### Esercizio proposto
Indica, in base al brano estratto, in quanti tipi di professioni è permesso lavorare ai palestinesi in Libano.

Dove sono finiti i sogni di
Beirut?
E’ la domanda che riecheggia
nelle nostre teste, dopo che incontriamo un rifugiato o una migrante in questa
città, piena di interrogativi irrisolti.
A questa domanda dà risposta Majdi,
allenatore della squadra femminile di basket di ragazze palestinesi che abitano
nel campo di Shatila, “Real Palestine Youth F.C.”, ci dice che i ragazzi al campo palestinese non
hanno sogni perché il loro destino è miseramente segnato da quei pochi, umili e
sottopagati lavori che hanno il permesso di fare.
In Libano infatti i palestinesi
hanno pesanti restrizioni lavorative, che permettono loro di lavorare solo in 20 tipi di professioni. Non è
concesso loro esercitare alcuna professione che preveda l’iscrizione ad un albo,
nonostante non sia negato loro l’accesso all’università e quindi il
conseguimento di una laurea.
In questo contesto l'impegno di
Majdi come allenatore assume ancora più importanza, poiché dà a queste ragazze una passione, un
modo di realizzarsi e svagarsi e una possibilità di aprirsi sul mondo, grazie a
tornei internazionali.
Lo stesso vale per i profughi
siriani, noi ne abbiamo incontrati alcuni al campo di Tel Abbas, i quali si trovano in condizioni lavorative molto
simili a quelle dei palestinesi. Sono fortunati se trovano lavoro nei campi e
prima iniziano a lavorare meglio è per tutta la famiglia. A ciò si aggiunge
l’astio dei Libanesi che spesso accusano
i siriani di sottrarre loro il lavoro poiché disposti ad accettare salari più
bassi.

### Estratto dei dati
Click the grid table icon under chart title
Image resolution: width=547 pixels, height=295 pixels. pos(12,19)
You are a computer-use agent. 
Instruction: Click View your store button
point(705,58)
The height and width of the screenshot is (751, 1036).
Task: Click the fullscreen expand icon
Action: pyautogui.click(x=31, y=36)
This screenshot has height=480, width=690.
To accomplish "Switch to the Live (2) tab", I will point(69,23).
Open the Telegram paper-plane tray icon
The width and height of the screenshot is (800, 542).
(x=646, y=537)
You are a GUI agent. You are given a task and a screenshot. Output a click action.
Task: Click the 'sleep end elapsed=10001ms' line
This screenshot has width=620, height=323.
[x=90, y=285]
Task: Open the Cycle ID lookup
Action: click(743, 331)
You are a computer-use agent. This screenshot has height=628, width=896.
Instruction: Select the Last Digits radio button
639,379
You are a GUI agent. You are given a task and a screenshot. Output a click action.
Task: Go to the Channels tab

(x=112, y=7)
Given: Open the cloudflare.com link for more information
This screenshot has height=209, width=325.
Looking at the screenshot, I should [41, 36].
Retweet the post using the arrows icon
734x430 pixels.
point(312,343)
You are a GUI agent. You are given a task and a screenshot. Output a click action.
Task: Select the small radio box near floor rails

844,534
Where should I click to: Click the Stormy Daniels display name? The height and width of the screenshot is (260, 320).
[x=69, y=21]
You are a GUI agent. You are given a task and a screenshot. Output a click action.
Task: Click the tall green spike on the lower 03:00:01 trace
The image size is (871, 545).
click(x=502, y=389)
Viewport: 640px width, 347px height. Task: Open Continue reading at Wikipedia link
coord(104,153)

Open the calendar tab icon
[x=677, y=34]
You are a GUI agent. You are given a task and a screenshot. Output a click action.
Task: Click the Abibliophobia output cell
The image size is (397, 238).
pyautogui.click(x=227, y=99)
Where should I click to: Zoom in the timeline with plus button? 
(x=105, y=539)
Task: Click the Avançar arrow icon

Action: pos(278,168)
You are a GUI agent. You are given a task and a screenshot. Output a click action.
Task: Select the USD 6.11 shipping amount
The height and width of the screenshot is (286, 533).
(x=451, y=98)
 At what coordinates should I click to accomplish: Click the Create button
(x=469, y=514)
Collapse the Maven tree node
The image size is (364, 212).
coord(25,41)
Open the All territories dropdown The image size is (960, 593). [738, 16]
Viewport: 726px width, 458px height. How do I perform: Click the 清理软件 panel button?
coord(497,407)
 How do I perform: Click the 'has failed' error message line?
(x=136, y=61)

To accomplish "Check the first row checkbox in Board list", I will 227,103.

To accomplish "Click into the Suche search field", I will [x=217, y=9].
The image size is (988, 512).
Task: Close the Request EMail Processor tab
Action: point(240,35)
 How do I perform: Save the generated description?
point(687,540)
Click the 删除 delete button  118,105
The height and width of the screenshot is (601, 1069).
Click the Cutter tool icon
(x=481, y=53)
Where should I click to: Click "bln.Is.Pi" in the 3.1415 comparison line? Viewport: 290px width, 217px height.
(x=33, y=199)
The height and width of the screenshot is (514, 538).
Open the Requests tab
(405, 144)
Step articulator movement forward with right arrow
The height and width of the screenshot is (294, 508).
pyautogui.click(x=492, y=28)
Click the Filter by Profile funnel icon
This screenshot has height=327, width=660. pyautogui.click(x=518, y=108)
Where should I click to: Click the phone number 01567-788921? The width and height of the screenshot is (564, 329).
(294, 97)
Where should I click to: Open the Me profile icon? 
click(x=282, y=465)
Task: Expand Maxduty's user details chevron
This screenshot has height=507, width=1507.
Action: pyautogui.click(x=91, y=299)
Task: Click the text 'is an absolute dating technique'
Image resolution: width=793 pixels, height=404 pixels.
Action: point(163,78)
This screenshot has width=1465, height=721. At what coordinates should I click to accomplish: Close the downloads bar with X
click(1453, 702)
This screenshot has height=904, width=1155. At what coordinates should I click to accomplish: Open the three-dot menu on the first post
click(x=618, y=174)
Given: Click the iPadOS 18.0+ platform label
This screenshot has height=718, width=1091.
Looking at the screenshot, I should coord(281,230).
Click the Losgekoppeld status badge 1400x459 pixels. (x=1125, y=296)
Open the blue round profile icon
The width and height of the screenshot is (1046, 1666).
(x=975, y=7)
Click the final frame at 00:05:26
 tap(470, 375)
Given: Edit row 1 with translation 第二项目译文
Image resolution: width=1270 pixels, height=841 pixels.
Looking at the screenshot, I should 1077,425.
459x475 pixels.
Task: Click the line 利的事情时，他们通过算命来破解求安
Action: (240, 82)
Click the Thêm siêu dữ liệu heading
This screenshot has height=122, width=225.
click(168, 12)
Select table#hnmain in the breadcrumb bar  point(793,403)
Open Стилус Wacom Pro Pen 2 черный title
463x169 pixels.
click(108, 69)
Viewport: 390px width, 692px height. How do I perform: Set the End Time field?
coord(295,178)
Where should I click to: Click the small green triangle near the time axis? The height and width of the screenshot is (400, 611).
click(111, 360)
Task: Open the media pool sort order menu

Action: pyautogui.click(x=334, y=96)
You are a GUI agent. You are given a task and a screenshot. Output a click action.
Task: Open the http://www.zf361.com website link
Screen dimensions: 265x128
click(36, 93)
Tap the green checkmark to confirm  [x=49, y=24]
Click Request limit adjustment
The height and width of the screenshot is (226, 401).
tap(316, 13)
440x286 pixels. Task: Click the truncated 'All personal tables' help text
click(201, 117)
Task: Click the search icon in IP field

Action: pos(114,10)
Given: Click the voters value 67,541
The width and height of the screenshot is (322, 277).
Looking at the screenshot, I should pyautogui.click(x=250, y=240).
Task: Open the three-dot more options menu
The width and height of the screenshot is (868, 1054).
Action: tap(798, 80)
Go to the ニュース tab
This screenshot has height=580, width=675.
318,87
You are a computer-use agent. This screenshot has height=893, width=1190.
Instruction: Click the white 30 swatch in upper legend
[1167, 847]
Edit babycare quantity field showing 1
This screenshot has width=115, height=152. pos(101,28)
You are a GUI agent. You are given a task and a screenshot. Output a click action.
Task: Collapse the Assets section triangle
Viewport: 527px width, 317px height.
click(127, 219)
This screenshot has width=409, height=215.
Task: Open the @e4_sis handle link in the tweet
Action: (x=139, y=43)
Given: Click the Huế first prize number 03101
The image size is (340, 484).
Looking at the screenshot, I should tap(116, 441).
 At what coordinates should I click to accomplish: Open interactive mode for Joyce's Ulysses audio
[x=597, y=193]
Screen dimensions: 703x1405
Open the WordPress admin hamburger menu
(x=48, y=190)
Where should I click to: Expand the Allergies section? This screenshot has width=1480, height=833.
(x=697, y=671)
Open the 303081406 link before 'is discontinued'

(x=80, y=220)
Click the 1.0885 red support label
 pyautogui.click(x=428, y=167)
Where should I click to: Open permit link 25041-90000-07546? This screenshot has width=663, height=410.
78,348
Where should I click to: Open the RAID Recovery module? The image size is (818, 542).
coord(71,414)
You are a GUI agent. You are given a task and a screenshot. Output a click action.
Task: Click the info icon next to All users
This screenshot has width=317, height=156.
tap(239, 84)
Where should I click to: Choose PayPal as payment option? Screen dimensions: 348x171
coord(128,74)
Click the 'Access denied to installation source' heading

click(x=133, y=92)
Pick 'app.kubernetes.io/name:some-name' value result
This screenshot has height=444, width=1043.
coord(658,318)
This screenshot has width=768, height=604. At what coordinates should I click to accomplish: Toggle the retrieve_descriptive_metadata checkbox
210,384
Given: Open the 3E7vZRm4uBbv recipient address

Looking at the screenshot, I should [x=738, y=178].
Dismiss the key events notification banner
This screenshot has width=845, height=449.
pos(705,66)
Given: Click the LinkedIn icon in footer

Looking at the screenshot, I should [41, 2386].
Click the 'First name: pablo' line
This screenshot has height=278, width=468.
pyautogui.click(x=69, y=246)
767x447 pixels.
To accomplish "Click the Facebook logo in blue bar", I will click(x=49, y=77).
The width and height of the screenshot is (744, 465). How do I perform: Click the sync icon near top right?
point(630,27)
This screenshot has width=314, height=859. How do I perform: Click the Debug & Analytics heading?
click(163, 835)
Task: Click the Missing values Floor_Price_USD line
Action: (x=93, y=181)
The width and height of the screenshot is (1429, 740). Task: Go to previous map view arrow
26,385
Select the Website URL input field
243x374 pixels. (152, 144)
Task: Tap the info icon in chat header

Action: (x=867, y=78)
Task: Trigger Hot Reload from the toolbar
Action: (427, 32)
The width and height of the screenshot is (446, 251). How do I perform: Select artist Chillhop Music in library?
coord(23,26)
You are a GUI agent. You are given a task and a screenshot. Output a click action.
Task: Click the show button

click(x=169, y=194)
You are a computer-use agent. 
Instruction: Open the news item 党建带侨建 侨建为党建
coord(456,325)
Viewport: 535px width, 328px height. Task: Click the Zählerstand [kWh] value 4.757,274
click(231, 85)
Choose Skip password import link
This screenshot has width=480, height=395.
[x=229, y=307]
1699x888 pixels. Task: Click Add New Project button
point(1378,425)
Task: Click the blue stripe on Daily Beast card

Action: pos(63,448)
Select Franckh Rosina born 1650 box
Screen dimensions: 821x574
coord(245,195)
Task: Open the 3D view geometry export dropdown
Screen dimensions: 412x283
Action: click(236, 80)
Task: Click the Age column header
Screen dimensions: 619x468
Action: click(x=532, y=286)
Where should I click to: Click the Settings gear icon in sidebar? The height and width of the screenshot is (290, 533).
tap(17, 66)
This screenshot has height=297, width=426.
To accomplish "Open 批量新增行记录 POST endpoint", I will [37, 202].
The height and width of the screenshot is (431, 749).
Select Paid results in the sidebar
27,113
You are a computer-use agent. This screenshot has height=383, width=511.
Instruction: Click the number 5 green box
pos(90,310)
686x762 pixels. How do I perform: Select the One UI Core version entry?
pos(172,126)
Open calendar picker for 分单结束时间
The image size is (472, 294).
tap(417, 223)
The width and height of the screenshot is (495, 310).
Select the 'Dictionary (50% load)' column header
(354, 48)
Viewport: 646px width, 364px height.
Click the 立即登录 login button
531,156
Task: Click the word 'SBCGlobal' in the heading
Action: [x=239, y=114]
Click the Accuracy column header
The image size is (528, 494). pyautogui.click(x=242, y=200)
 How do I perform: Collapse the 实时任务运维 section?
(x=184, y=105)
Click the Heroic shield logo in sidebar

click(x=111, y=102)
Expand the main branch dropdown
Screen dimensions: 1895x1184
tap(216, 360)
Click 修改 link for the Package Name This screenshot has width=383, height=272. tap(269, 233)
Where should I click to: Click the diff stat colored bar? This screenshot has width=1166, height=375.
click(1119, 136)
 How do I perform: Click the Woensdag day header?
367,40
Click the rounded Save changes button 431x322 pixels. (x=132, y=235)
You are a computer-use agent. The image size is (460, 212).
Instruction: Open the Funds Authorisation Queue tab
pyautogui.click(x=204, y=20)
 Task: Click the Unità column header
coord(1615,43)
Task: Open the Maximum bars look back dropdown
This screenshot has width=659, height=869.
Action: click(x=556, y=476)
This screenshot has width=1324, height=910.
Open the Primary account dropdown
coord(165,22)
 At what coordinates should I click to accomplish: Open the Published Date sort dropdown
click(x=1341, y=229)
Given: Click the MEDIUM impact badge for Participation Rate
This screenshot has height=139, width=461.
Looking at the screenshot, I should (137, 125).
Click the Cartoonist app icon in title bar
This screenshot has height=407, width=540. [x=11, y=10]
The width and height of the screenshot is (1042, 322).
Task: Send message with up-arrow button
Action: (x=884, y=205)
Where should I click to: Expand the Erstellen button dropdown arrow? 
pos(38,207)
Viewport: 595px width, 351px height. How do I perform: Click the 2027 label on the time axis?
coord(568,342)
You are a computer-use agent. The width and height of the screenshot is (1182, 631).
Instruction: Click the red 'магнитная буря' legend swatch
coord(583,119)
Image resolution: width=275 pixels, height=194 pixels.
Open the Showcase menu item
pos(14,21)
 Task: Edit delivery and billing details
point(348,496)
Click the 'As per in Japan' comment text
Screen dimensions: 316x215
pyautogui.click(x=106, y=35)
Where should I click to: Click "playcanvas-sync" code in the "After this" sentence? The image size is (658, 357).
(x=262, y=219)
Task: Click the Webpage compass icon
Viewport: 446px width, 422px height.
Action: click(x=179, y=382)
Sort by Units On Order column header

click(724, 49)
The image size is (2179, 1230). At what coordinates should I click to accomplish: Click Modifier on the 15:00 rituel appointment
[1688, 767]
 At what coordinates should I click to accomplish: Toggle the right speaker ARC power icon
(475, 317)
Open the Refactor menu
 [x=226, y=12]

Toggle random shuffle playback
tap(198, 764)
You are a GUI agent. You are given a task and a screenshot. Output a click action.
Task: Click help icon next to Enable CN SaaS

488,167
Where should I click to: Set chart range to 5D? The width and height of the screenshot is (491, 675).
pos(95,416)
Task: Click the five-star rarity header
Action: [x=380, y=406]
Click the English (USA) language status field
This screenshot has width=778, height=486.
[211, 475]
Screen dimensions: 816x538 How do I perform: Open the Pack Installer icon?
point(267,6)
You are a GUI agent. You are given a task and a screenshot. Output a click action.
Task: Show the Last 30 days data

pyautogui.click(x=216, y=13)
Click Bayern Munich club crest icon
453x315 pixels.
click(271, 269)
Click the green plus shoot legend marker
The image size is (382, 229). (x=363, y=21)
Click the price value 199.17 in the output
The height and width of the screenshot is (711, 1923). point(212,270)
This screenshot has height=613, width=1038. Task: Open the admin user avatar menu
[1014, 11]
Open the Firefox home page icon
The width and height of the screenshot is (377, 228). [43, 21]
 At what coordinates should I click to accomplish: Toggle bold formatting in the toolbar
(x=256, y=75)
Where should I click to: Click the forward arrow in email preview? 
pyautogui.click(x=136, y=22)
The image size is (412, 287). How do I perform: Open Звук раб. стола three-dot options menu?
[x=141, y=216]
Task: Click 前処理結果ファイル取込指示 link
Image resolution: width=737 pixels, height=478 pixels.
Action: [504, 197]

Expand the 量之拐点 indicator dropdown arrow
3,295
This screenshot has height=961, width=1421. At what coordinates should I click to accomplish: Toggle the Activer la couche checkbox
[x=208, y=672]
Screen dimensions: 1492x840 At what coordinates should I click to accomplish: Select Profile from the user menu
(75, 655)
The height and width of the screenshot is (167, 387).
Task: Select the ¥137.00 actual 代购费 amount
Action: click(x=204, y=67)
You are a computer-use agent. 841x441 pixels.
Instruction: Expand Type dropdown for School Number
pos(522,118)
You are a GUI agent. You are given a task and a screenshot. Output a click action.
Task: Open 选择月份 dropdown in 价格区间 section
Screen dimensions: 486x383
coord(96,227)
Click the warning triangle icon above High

### Risposta corretta
In 20 tipi di professioni.